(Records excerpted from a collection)

[Start of Attachment]

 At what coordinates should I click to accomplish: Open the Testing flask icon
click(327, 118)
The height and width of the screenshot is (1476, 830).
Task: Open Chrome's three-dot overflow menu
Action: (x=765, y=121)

[End of Attachment]

**WORK INSTRUCTION:**
Write each entry out again. Do not change a word.

**RESPONSE TO THIS TASK:**
 At what coordinates should I click to accomplish: Open the Testing flask icon
click(327, 118)
The height and width of the screenshot is (1476, 830).
Task: Open Chrome's three-dot overflow menu
Action: (x=765, y=121)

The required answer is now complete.